Metabolite Profiling and Transcriptome Analysis Explains Difference in Accumulation of Bioactive Constituents in Licorice (Glycyrrhiza uralensis) Under Salt Stress

Front Plant Sci. 2021 Oct 7:12:727882. doi: 10.3389/fpls.2021.727882. eCollection 2021.

Authors

Chengcheng Wang^{1

2}, Lihong Chen¹, Zhichen Cai¹, Cuihua Chen¹, Zixiu Liu¹, Shengjin Liu¹, Lisi Zou¹, Mengxia Tan¹, Jiali Chen¹, Xunhong Liu¹, Yuqi Mei¹, Lifang Wei¹, Juan Liang², Jine Chen²

Affiliations

¹ School of Pharmacy, Nanjing University of Chinese Medicine, Nanjing, China.
² School of Pharmacy, Jiangsu Vocational College of Medicine, Yancheng, China.

Abstract

Salinity stress significantly affects the contents of bioactive constituents in licorice Glycyrrhiza uralensis. To elucidate the molecular mechanism underlying the difference in the accumulation of these constituents under sodium chloride (NaCl, salt) stress, licorice seedlings were treated with NaCl and then subjected to an integrated transcriptomic and metabolite profiling analysis. The transcriptomic analysis results identified 3,664 differentially expressed genes (DEGs) including transcription factor family MYB and basic helix-loop-helix (bHLH). Most DEGs were involved in flavonoid and terpenoid biosynthesis pathways. In addition, 121 compounds including a triterpenoid and five classes of flavonoids (isoflavone, flavone, flavanone, isoflavan, and chalcone) were identified, and their relative levels were compared between the stressed and control groups using data from the ultrafast liquid chromatography (UFLC)-triple quadrupole-time of flight-tandem mass spectrometry (TOF-MS/MS) analysis. Putative biosynthesis networks of the flavonoids and triterpenoids were created and combined with structural DEGs such as phenylalanine ammonia-lyase (PAL), 4-coumarate-CoA ligase [4CL], cinnamate 4-hydroxylase [C4H], chalcone synthase [CHS], chalcone-flavanone isomerase [CHI], and flavonoid-3',5' hydroxylase (F3',5'H) for flavonoids, and CYP88D6 and CYP72A154 for glycyrrhizin biosynthesis. Notably, significant upregulation of UDP-glycosyltransferase genes (UGT) in salt-stressed licorice indicated that postmodification of glycosyltransferase may participate in downstream biosynthesis of flavonoid glycosides and triterpenoid saponins.
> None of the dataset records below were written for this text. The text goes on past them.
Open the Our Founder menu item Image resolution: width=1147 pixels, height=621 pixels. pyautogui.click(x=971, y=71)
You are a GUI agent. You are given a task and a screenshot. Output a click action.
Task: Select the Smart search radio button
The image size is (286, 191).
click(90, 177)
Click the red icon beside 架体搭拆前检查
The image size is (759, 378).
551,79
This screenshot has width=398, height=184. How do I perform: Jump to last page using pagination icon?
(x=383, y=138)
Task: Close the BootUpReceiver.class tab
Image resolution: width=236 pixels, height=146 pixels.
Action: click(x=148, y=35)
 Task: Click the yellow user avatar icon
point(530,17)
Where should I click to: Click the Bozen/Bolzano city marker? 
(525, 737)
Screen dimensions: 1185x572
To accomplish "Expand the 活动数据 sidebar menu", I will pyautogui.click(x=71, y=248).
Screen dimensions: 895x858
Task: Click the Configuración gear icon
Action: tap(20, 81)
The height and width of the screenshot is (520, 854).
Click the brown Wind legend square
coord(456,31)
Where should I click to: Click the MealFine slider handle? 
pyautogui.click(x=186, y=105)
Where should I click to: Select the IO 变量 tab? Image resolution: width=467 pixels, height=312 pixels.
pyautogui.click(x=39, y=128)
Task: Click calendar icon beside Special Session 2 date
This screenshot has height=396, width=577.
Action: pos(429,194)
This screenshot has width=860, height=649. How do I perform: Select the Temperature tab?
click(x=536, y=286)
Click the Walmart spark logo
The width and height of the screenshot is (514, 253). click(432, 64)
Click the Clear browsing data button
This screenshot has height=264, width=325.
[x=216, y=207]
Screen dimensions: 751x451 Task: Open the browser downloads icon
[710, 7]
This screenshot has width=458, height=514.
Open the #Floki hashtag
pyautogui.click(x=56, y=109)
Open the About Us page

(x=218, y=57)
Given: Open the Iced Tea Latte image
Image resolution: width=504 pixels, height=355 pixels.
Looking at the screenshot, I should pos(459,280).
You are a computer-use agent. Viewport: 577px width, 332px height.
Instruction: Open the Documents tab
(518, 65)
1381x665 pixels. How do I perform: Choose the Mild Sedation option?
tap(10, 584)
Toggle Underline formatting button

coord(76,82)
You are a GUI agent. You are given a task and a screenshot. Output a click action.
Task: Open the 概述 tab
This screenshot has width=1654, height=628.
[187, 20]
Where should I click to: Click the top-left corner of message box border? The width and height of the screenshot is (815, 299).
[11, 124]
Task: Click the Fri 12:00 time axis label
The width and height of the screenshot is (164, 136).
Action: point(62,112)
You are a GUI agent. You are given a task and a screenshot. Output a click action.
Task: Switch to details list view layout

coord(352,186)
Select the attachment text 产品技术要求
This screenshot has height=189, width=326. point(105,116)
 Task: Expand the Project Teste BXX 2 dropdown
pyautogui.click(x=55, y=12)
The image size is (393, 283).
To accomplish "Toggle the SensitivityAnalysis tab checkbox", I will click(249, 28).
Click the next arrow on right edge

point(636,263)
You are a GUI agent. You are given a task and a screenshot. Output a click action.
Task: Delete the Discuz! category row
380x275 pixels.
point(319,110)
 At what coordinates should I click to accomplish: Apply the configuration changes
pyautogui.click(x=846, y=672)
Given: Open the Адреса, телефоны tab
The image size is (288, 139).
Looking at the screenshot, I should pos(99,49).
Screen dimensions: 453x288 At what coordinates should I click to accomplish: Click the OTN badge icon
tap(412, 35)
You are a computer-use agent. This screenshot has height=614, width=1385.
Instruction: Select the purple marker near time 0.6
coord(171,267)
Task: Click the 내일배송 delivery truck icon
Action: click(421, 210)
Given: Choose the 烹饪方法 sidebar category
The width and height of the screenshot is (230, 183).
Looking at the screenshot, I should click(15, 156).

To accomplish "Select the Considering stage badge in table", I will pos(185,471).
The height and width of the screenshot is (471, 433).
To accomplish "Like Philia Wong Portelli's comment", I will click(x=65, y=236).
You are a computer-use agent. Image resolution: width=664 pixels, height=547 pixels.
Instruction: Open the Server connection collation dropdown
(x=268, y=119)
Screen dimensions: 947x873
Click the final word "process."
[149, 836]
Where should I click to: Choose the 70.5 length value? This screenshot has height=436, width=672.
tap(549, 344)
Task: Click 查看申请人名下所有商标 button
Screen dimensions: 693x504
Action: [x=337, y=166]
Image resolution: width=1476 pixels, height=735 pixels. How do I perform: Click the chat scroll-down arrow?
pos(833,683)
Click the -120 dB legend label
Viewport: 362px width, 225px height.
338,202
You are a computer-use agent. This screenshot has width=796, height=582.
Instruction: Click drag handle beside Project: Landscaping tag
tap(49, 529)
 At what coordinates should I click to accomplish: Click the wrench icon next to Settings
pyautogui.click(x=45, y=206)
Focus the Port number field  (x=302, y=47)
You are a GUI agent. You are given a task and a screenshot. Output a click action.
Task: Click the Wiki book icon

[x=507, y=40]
Accordingly, the expression trend of the DEGs is positively correlated with the accumulation of glycosides. Our study findings indicate that key DEGs and crucial UGT genes co-regulate flavonoid and saponin biosynthesis in licorice under salt stress.

Keywords: bioactive constituents; biosynthesis network; licorice; salt stress; transcriptomics.